[Stored items]
══════

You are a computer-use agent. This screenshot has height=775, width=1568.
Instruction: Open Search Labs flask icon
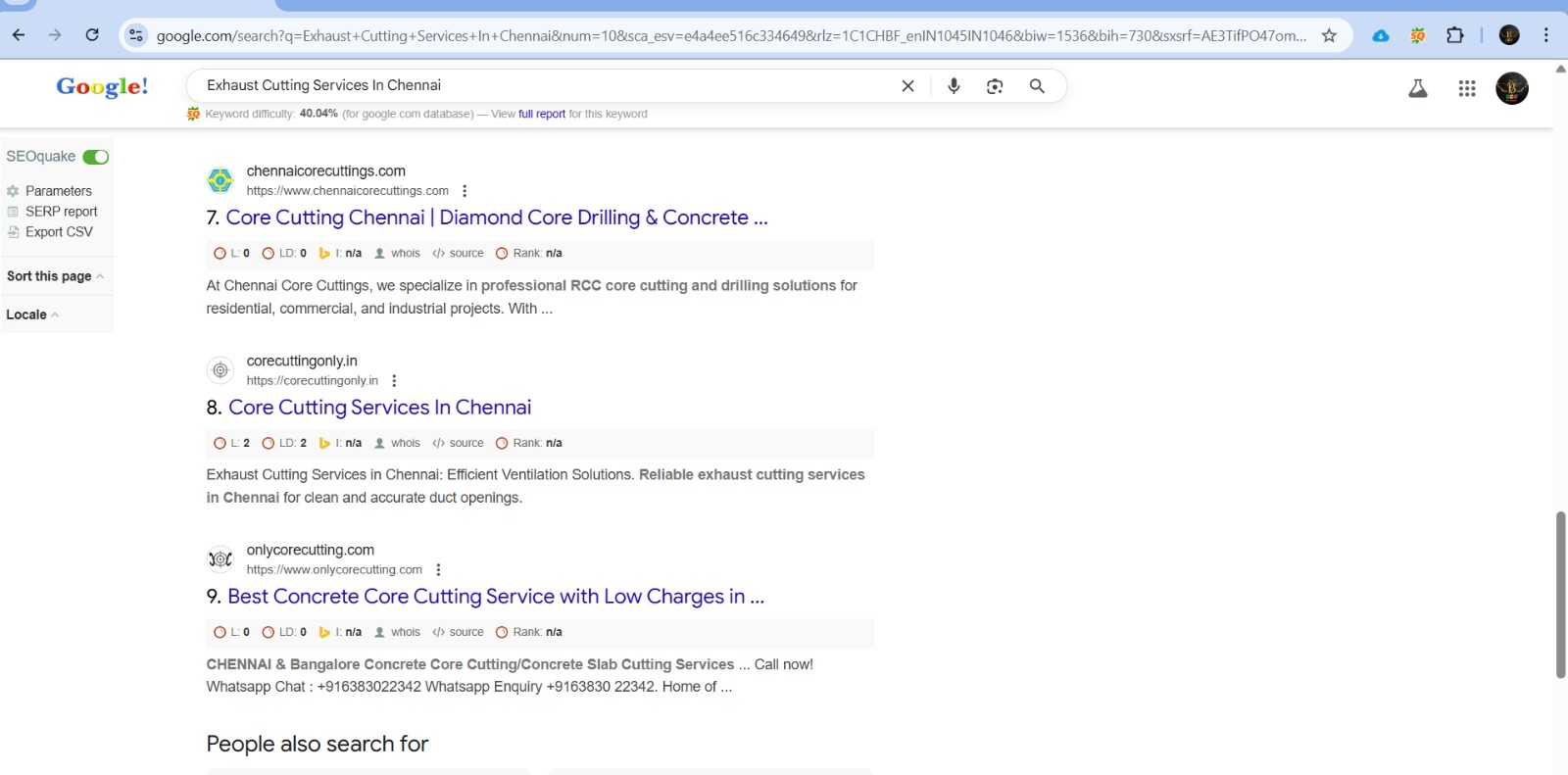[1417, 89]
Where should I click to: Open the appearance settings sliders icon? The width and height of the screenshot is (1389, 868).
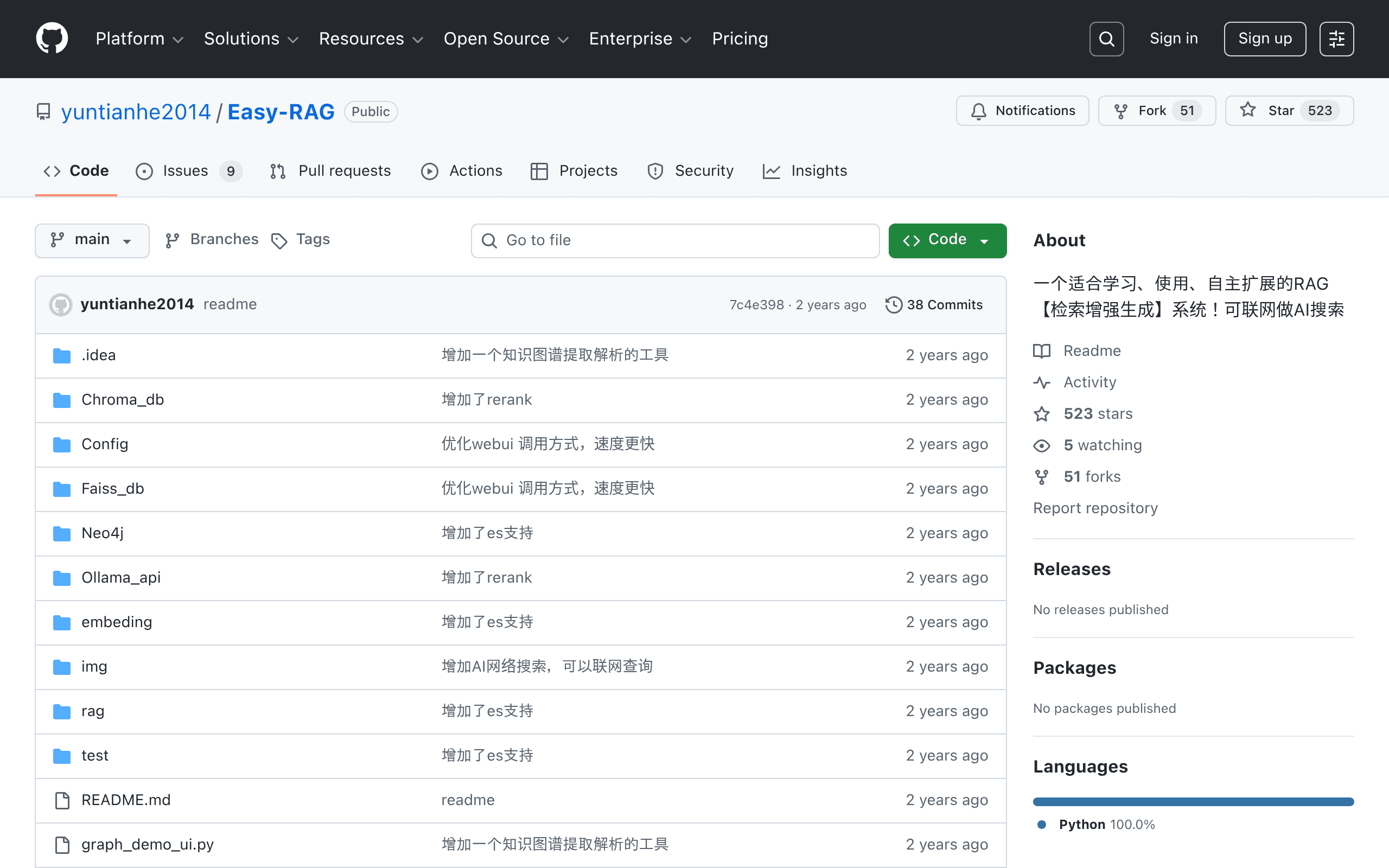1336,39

══════

What is needed is an exact printout of every record above, with the pictures left out.

You are a computer-use agent. This screenshot has height=775, width=1568.
Instruction: Open Search Labs flask icon
[1417, 89]
Where should I click to: Open the appearance settings sliders icon? The width and height of the screenshot is (1389, 868).
1336,39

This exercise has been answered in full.